Guggenheim deflects the reference to the HBO cult Western and soldiers on. "The story of global warming has never had a hero, never had a leading man. And now it has one. And I don't use 'hero' lightly."

Gore turns four-square on his colleague, bends his gravitas into a massive farcical disdain, and says, "I have this little battery-powered hubris alarm. I've got it set on vibrate. And it just went off. This is the first interview you've used that word. And I don't want you to use that word."

Guggenheim persists. "Take hero in the classic sense of a guy who confronts great obstacles ... "

"Puh-lease," Gore roars playfully and points to his own back. "Why not just put the bull's-eye right here?

It's the kind of casual, humorous byplay only a confident public figure would put before the press. Maybe Gore's so relaxed because he's been a target -- and survived. Maybe it's because, as Guggenheim suggests, he's definitely opted out of the presidential arena and feels personally and politically liberated.

Whatever the reason, Guggenheim might as well have said, "Meet the New Al Gore." He's happy and loose in his strapping 6-foot-1 1 / 2 -inch frame. He's spontaneous and open in his mindset. When I suggest he may be ecology's bard if he's not its hero, he starts playing air mandolin and delivering his lecture in a mock falsetto.

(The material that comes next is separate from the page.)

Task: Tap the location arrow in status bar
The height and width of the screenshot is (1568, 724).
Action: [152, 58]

Once fodder for Saturday Night Live because of his heavy-handed presidential debate performance -- sighing in disgust, breaking words into syllables as if speaking for the intelligence-impaired, and repeating ad nauseam his pledge to keep the economic surplus "in a lockbox" -- he's become a show-stopping guest.

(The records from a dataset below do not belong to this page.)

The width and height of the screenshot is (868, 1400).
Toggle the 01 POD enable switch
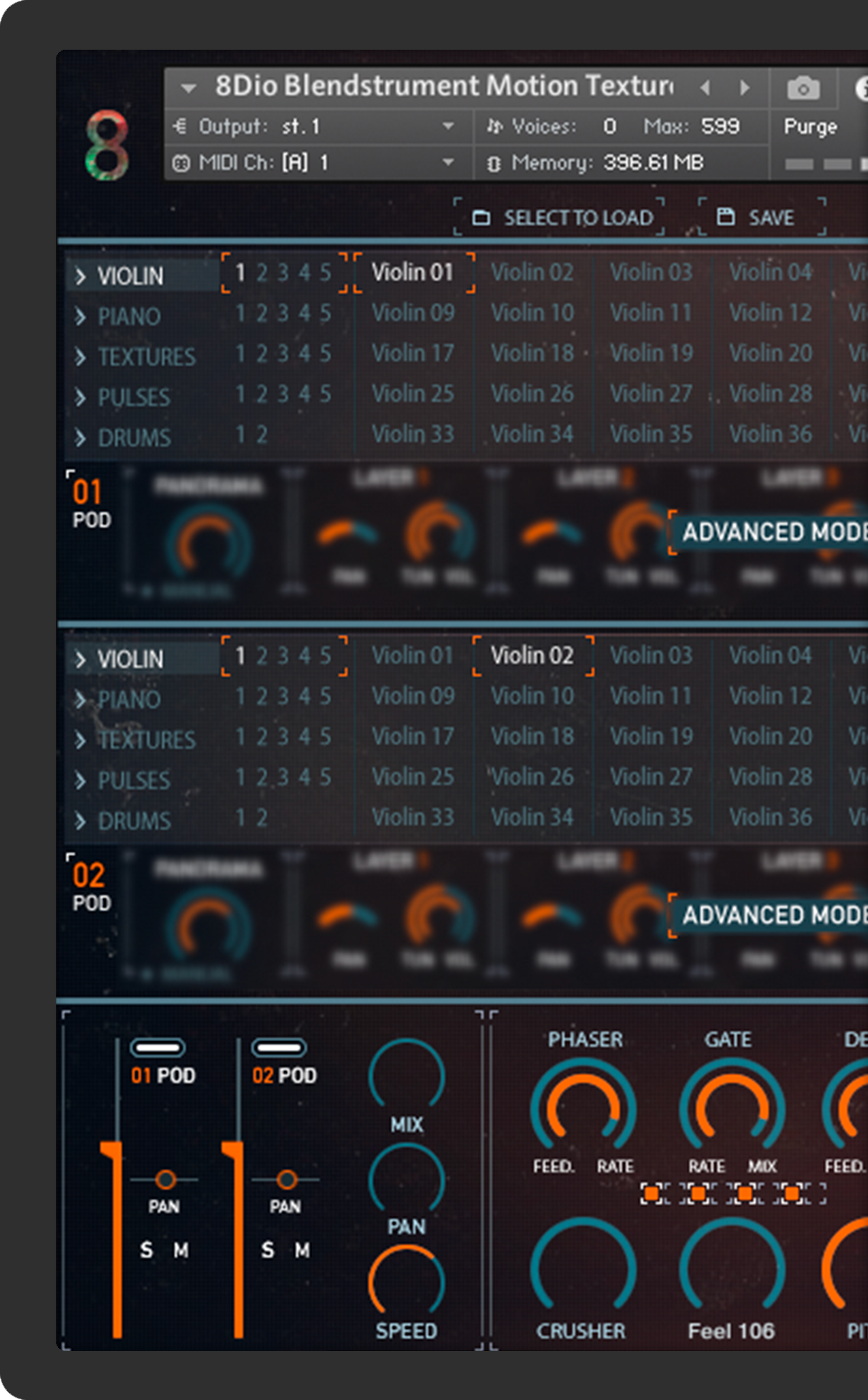click(x=158, y=1047)
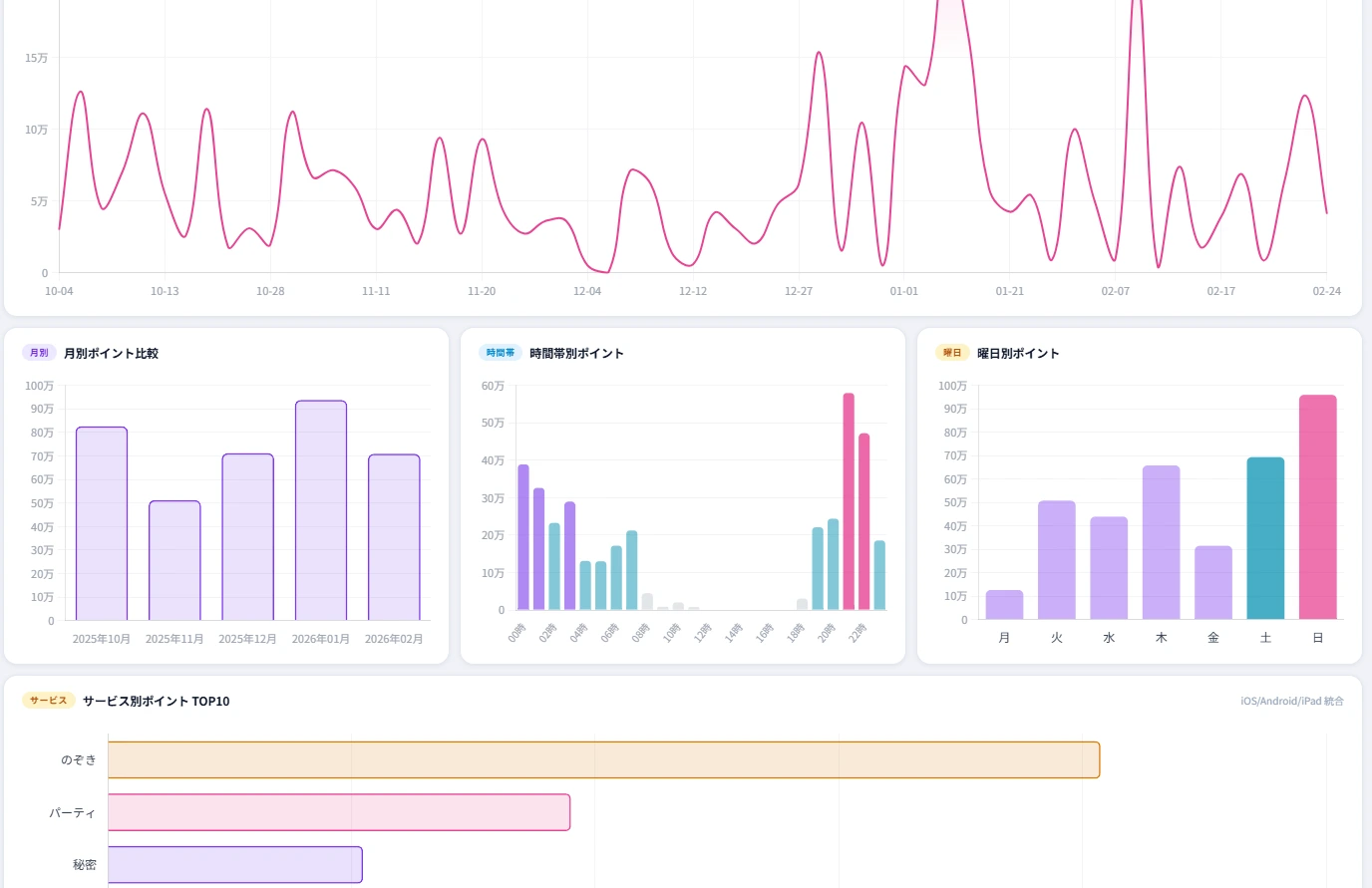Click the blue 時間帯 badge
Viewport: 1372px width, 888px height.
click(x=501, y=353)
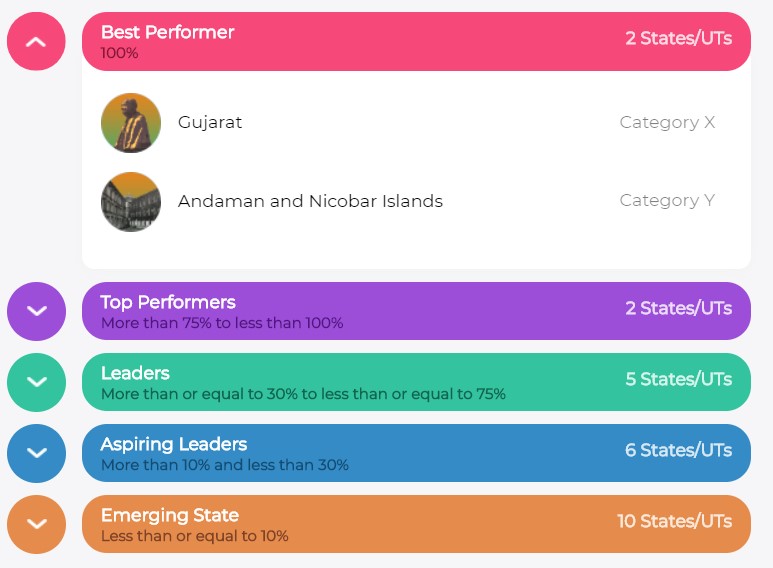This screenshot has width=773, height=568.
Task: Click Category Y label for Andaman
Action: click(667, 200)
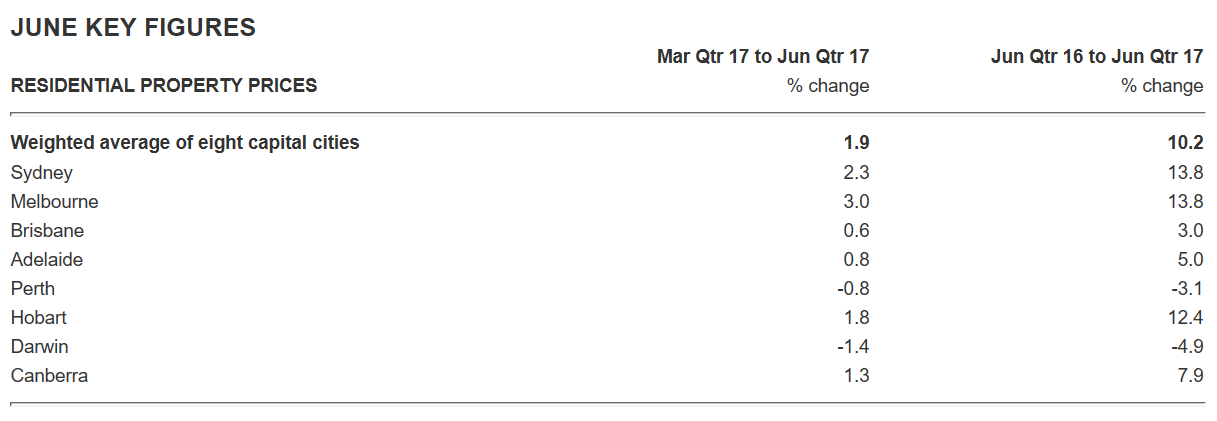Click the Melbourne row label
The image size is (1217, 421).
pyautogui.click(x=55, y=202)
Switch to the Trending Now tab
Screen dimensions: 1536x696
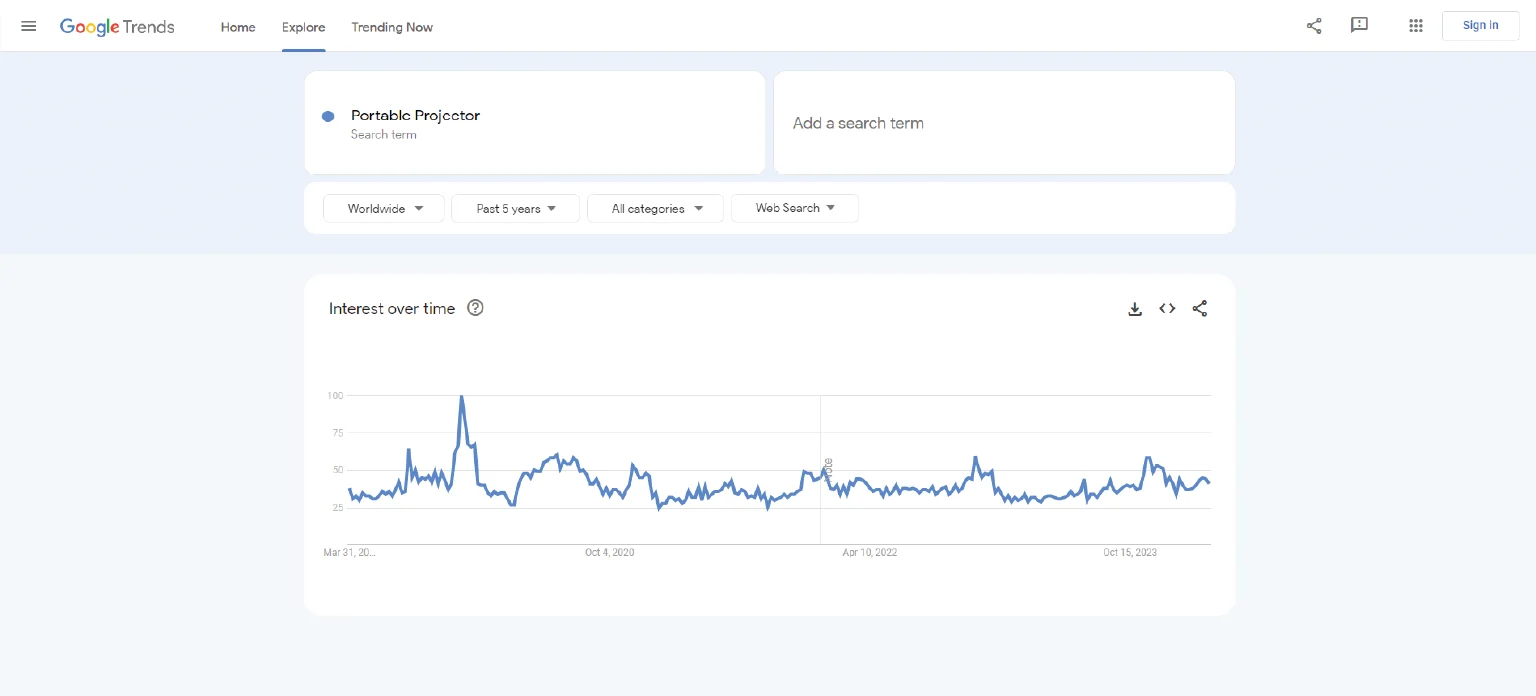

Two weeks ago, he opened the program as if he'd won the 2000 election and made the world a better place. Addressing the nation as President Gore, he reported that he'd so totally defeated terrorism that Afghanistan was the new, hot place to spend spring break. He proclaimed a slew of domestic triumphs, including providing universal health care while preserving the budget surplus "in the very successful lockbox." Slaying the audience with his deadpan-droll use of "lockbox" was the coup de grace for the Old Al Gore.

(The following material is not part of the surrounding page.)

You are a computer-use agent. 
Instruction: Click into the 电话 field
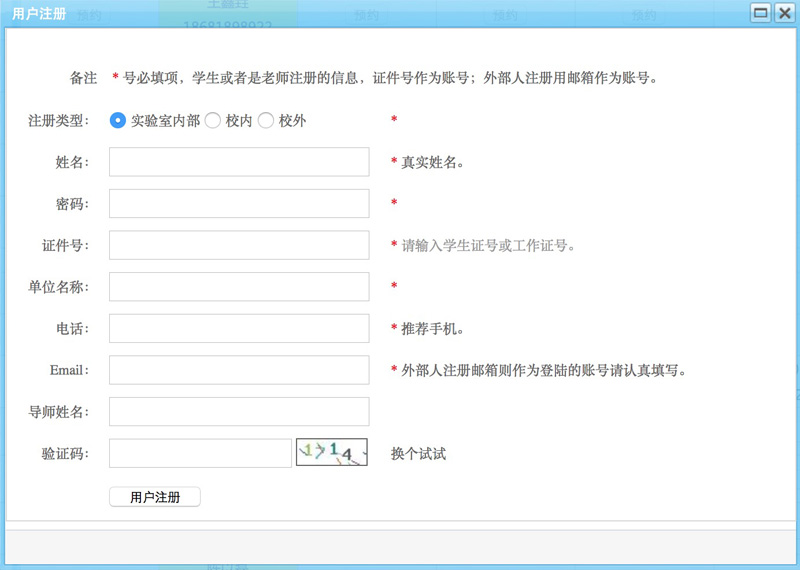click(x=239, y=328)
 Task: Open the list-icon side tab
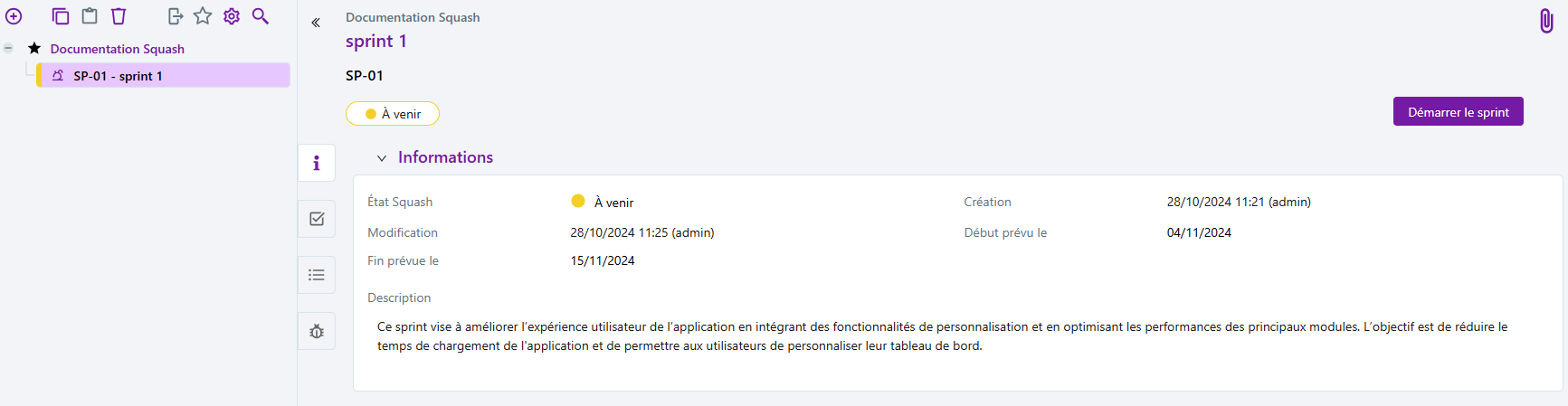pos(317,275)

Back in Washington, repeating New Yorker editor David Remnick's description of him as "global warming's Willy Loman" clears the air and takes him back to his beloved Earth. "I am a messenger," he says, "but there are plenty of other messengers; Hurricane Katrina, for example." Even his serious touch seems deft now.

"I think something clicked after the 2000 election," Guggenheim says later, over the phone from Los Angeles. "It was such a traumatic event for him, I think he had to find his way, find his voice, and speak from a place of core beliefs. The first few times I saw him give his lecture in these huge conference areas in L.A., it was not like Willy Loman, but the context of it was like seeing those guys who get up and preach about the nine steps to success. Still, after 10 or 15 minutes, I was hooked. He's charming and humble, and immediately you understand that this isn't political -- this is him speaking from his heart."

Once derided for saying he took the initiative on the Internet, he's now an adviser to Google and sits on the board of directors at Apple. His youth-oriented network, Current TV, built around short videos from its viewers, has riveted the attention of cable rivals who are coming up with their own versions of it. And his Generation Investment Management fund, started in 2004, boasts a track record for predicting how greener companies like Toyota outperform dinosaurs like General Motors.

The movie An Inconvenient Truth and the book of the same name mark a return to roots for Gore. Much of it derives from Gore's 1992 book, Earth in the Balance. "The outlines of the story are the same," Gore acknowledges. "We've quadrupled human population in the last 100 years. We've multiplied the power of technology one thousand-fold. And we've adopted a curious modern philosophy that tells us it's OK to ignore the future consequences of present actions."

So what has changed in the years since he wrote Earth in the Balance? "The consequential effects have unfolded more rapidly than anyone predicted. The range of harm is now much greater than people predicted only 14 to 15 years ago. And the scientific linkages are now so vividly clear that scientists are saying there is no linkage clearer than [the one between post-industrial human practices and global warming]."